If you are a male--or have ever lived in the vicinity of one--you know that there is at least one job every man is utterly incapable of performing competently. For some it may be wrapping a gift without using at least a kilometer of Scotch tape. For others it may be folding a shirt without turning it into something resembling an origami frog. For guys like me, the thing that seems to present the greatest problem is shopping for women’s jewelry.
The last time I went looking for a romantic bauble, I wound up leaving the store with a pair of earrings that weighed slightly more than a modest washer-dryer combination and contained a collection of semi- precious stones that turned out to be one step up the ladder of preciousness from Jujyfruits. The luckless recipient of the gift smiled gamely, then consigned the intended treasure to that lost spot in the closet where puka shells, mood rings, and ID bracelets go to die. This kind of gift-buying ineptitude explains why guys like me tend to panic on big wedding anniversaries like the silver, gold, and diamond; we do much better on the less momentous ones, like the eleventh, twelfth, and thirteenth-- otherwise known as the lawn furniture, office supplies, and Veg-O-Matic anniversaries.

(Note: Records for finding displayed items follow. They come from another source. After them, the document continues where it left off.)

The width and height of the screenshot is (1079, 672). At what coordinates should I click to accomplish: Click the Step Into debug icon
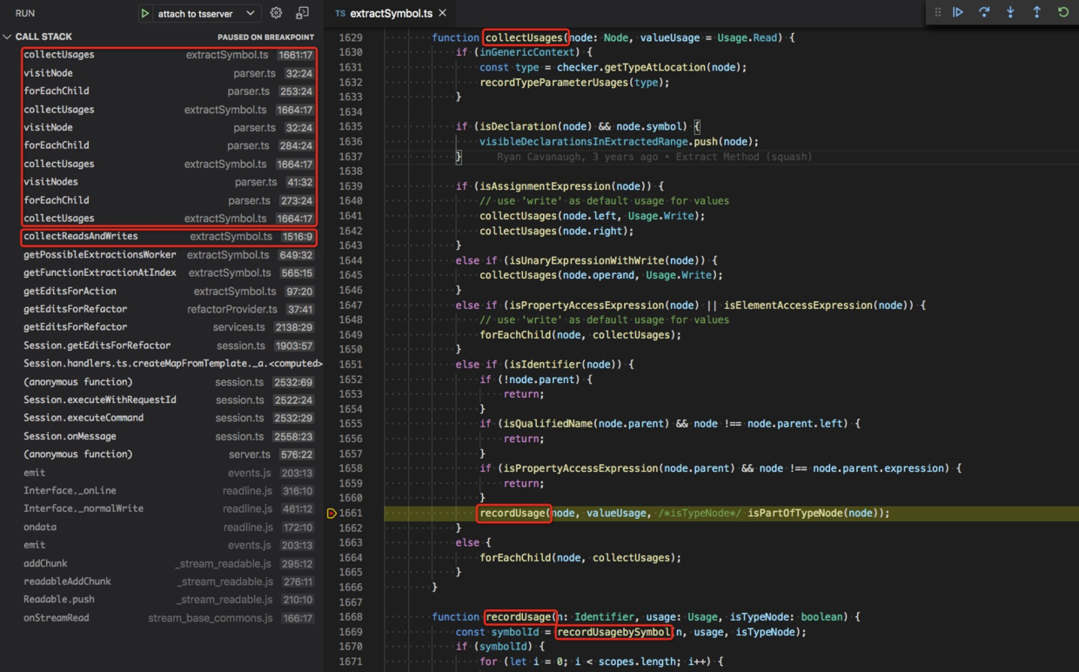[1010, 11]
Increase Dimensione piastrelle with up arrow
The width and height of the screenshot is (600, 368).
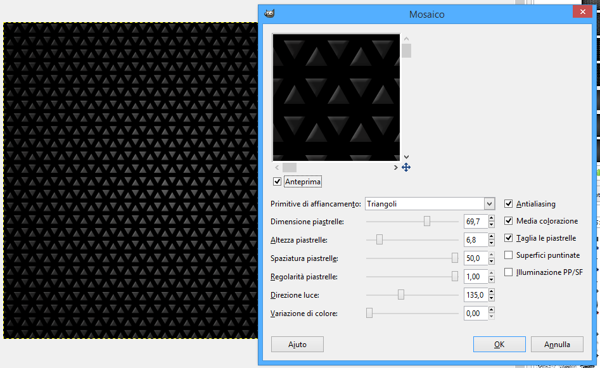(x=491, y=218)
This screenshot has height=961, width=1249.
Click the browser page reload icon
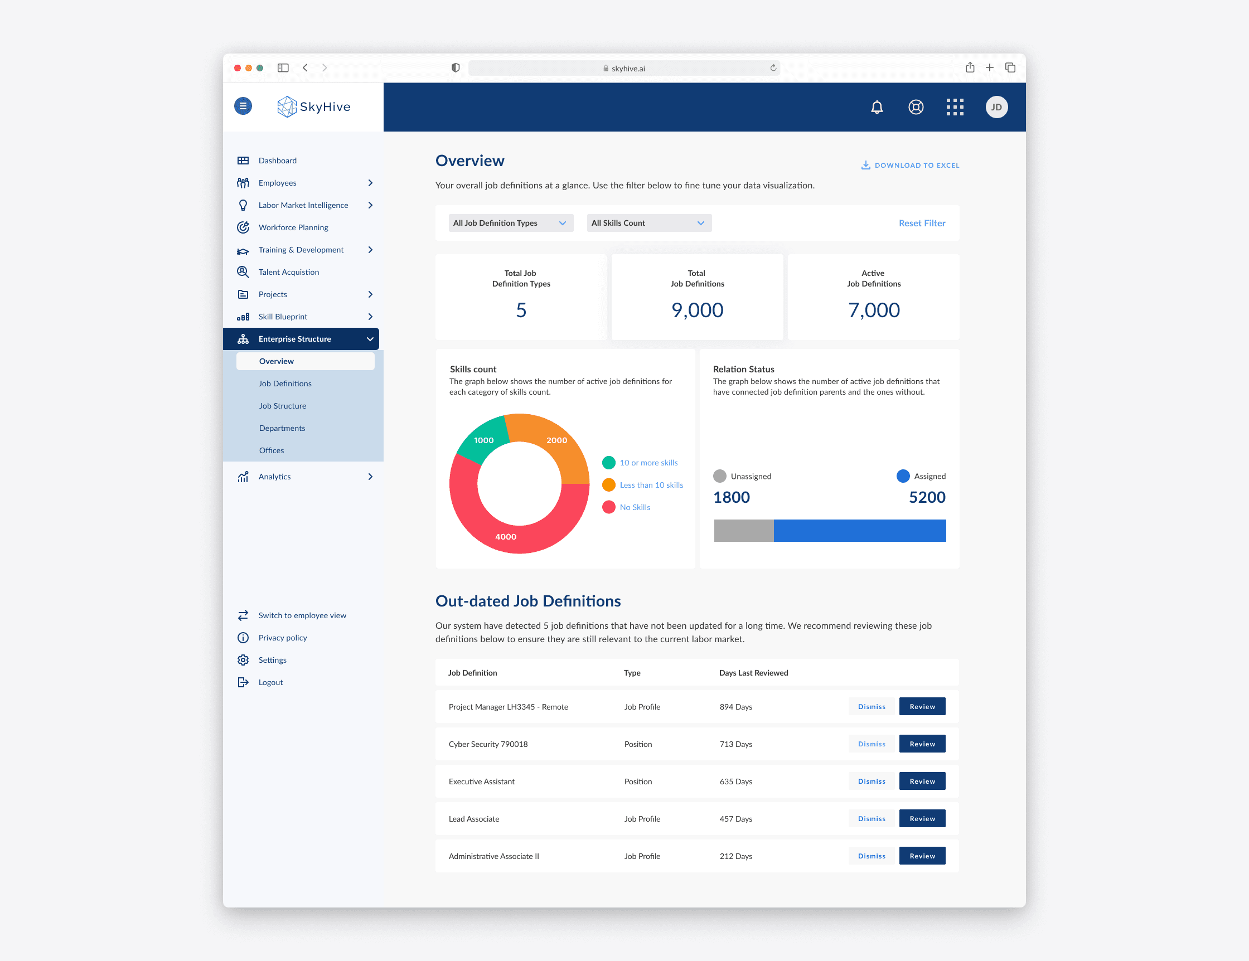[x=773, y=68]
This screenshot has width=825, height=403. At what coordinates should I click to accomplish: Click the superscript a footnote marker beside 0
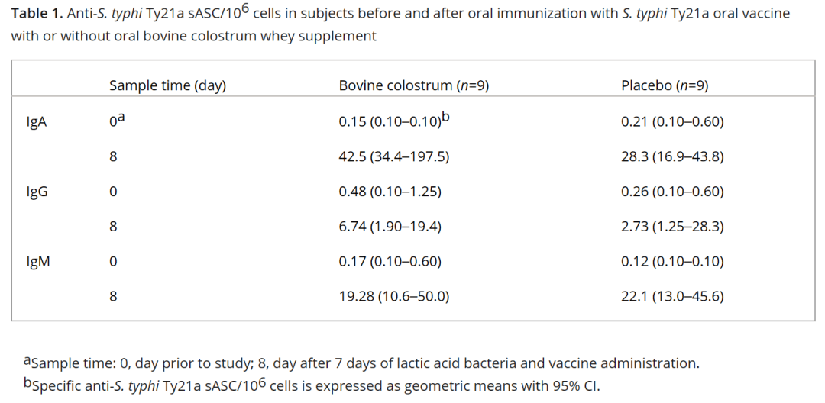[121, 118]
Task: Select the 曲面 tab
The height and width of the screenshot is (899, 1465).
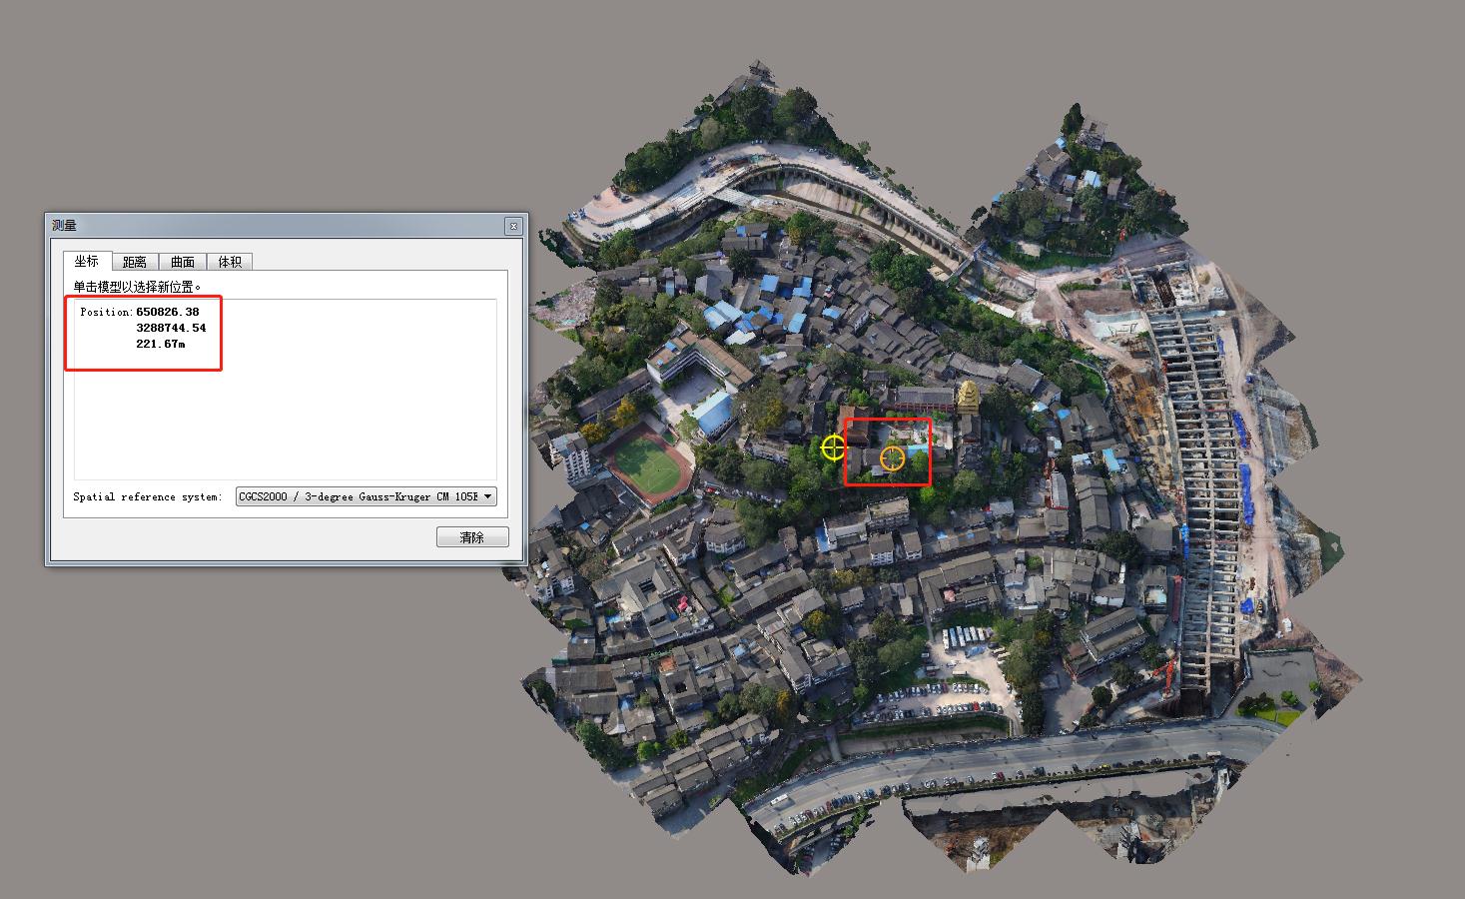Action: (x=183, y=262)
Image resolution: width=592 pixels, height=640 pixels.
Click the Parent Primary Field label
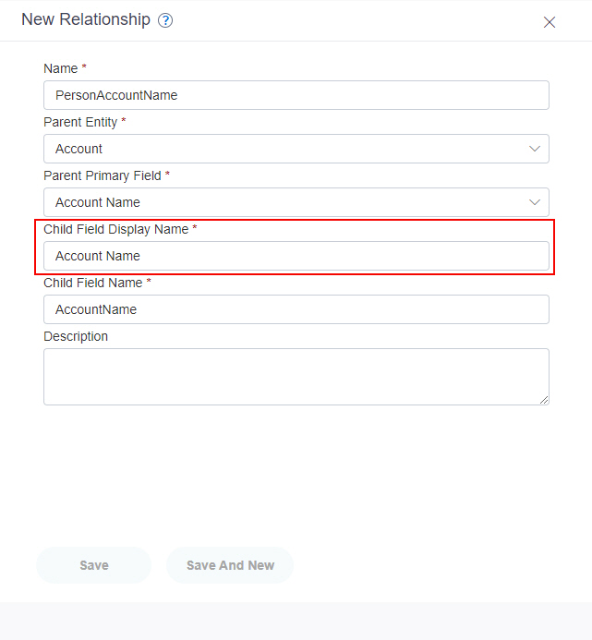103,175
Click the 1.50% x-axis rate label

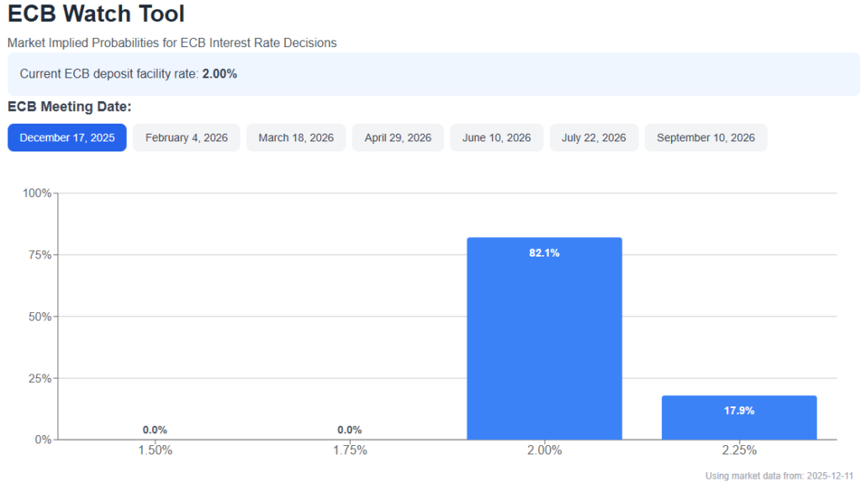click(155, 451)
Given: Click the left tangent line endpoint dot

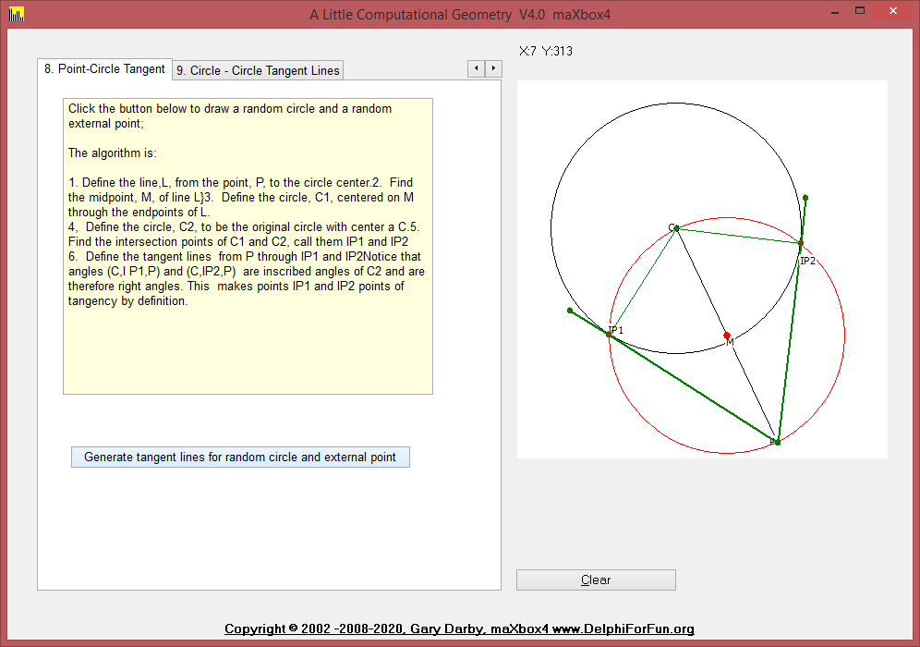Looking at the screenshot, I should [x=570, y=311].
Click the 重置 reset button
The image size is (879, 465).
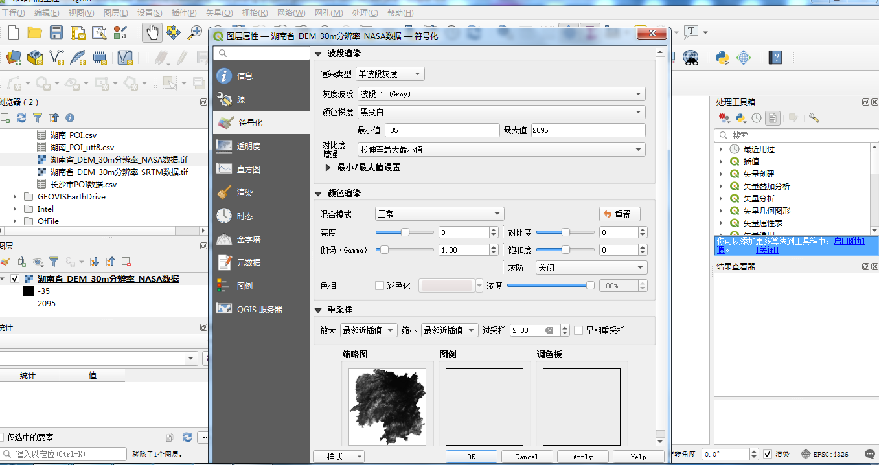click(x=619, y=214)
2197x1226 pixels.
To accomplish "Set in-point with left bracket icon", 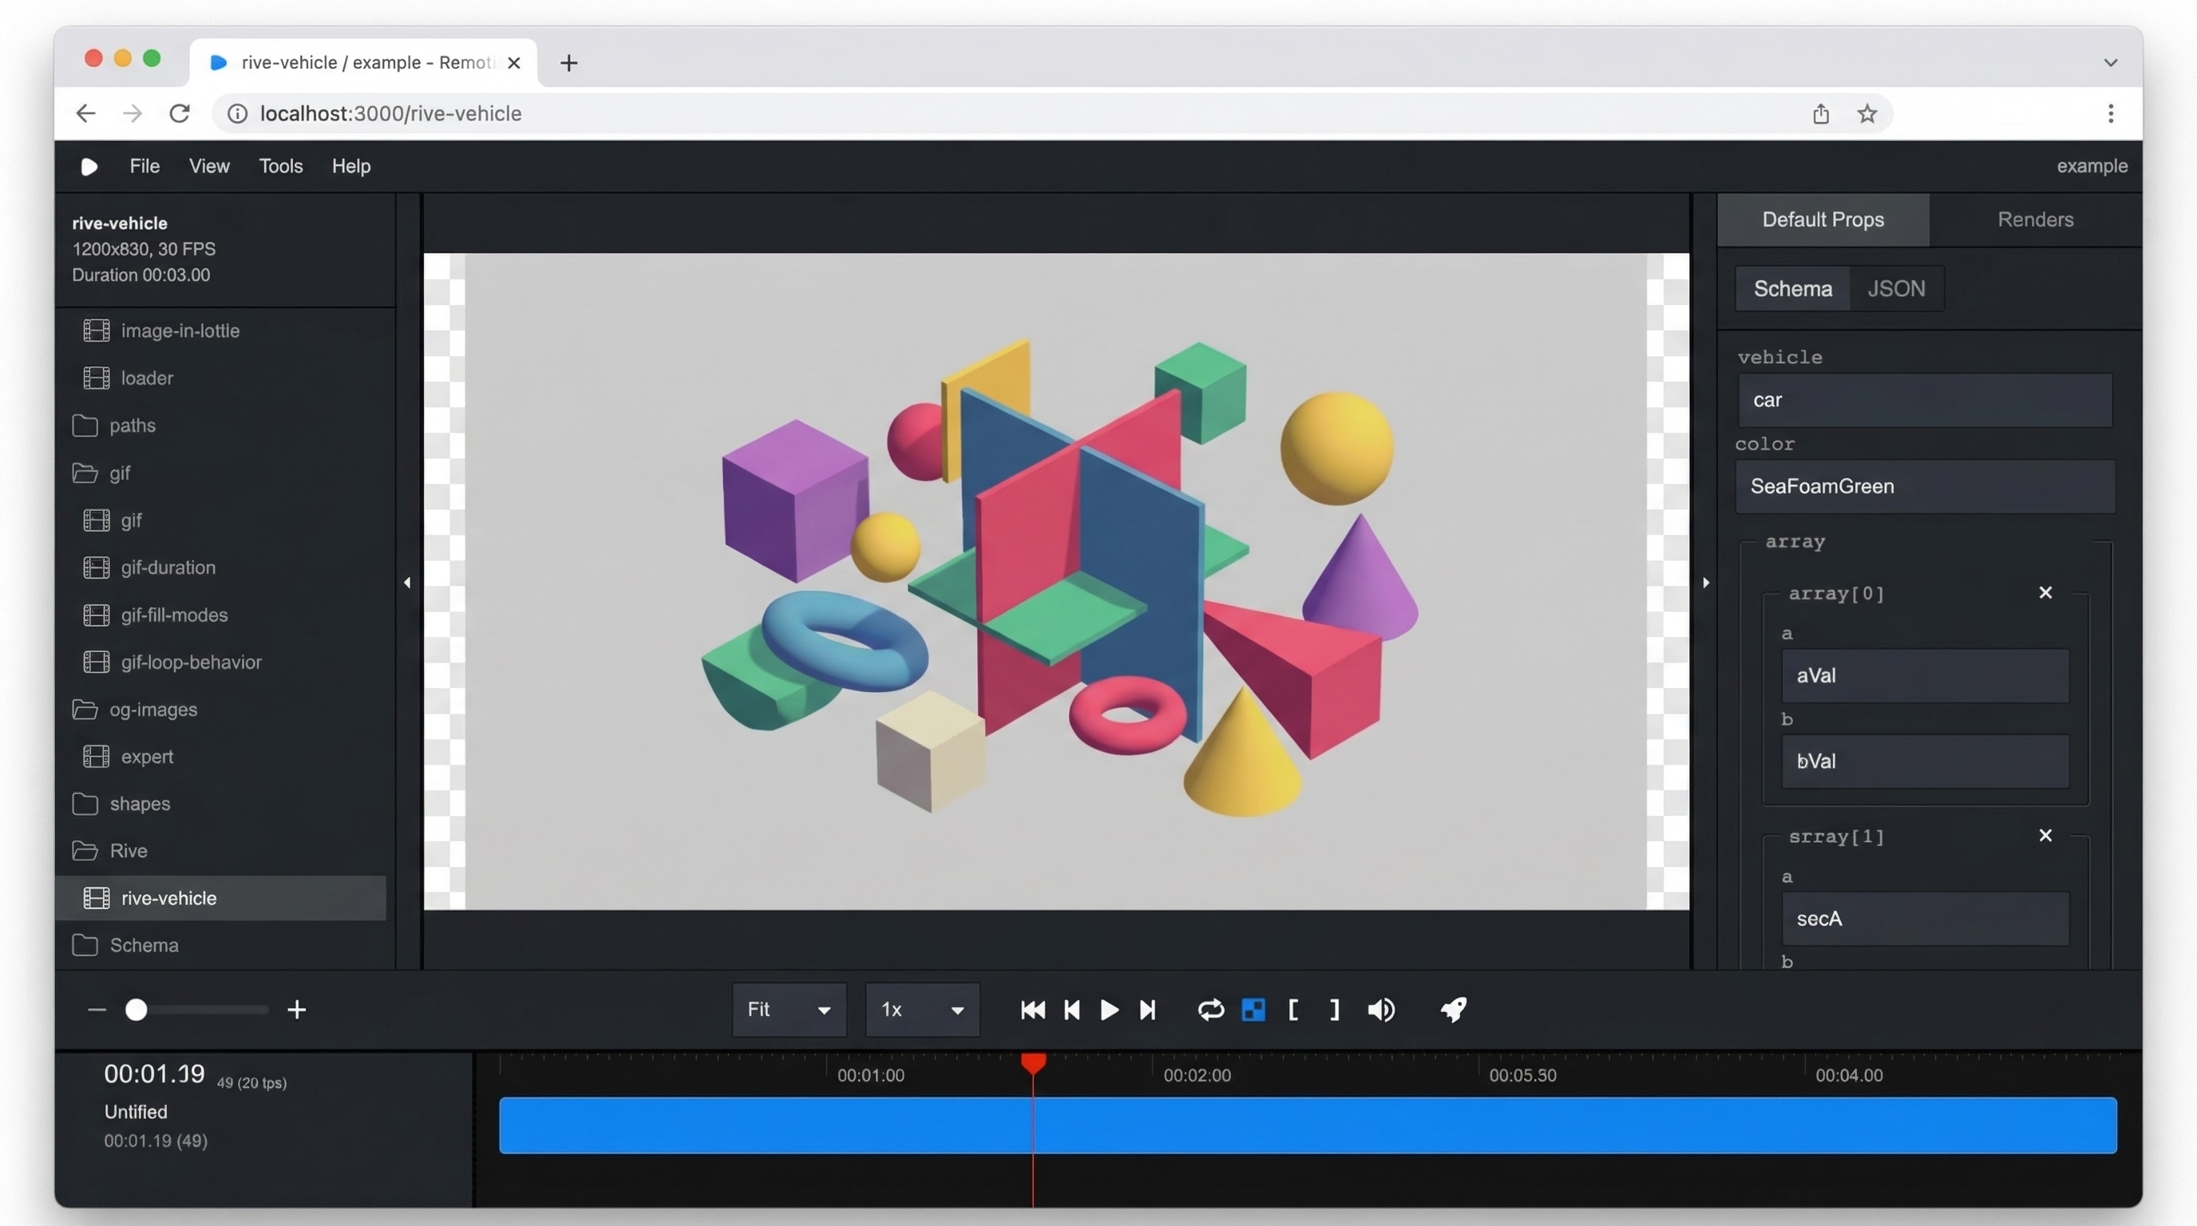I will pos(1294,1010).
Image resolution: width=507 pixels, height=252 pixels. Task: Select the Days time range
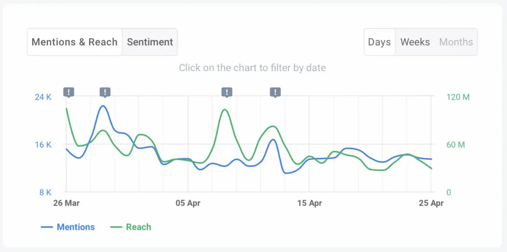pos(379,42)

For us aesthetically challenged folks, however, things are about to get a lot easier. Now in development is a revolutionary type of jewelry that could one day relegate the ordinary necklace, bracelet, or brooch to the safe-deposit box of history. This new breed of bangle, conceived by a company called Stargene, in La Jolla, California, would feature not diamonds, rubies, or sapphires but something a lot more precious, if a lot more gooey: human DNA. For the last two years, the whizzes at Stargene have been toying with a line of unconventional amulets that could contain bits of the genetic code for any human being, from Abe Lincoln to Mick Jagger to the members of your own family. True, molecular strands of organic acids have not traditionally been considered things of beauty, but Stargene believes that by the end of the decade precious stones could be competing with chromosomes as the gift of choice for even the most hopeless romantic.
The idea of saving tidbits of special people for sentimental purposes is not a new one. For centuries, soldiers going into battle have carried locks of their wives’ or sweethearts’ hair as both good luck charm and memento. (A harmless custom in short clashes like Operation Desert Storm, this has presented problems during longer conflicts like the Thirteen Years’ War, when most of the female population of Prussia began to bear a disturbing resemblance to Jackie Coogan.) Proud parents of newborns are dedicated collectors of organic mementos, too, routinely pasting their baby’s first locks of hair, first teeth, and, on occasion, first pets and playmates into family scrapbooks. Some people even theorize that the 5,000- year-old Ice Man recently uncovered in the Italian Alps may have been an early, somewhat extreme attempt at preserving an artifact of a loved one-- an attempt that failed when the frosty relic proved impossible to fold into the photo section of a Late Stone Age wallet.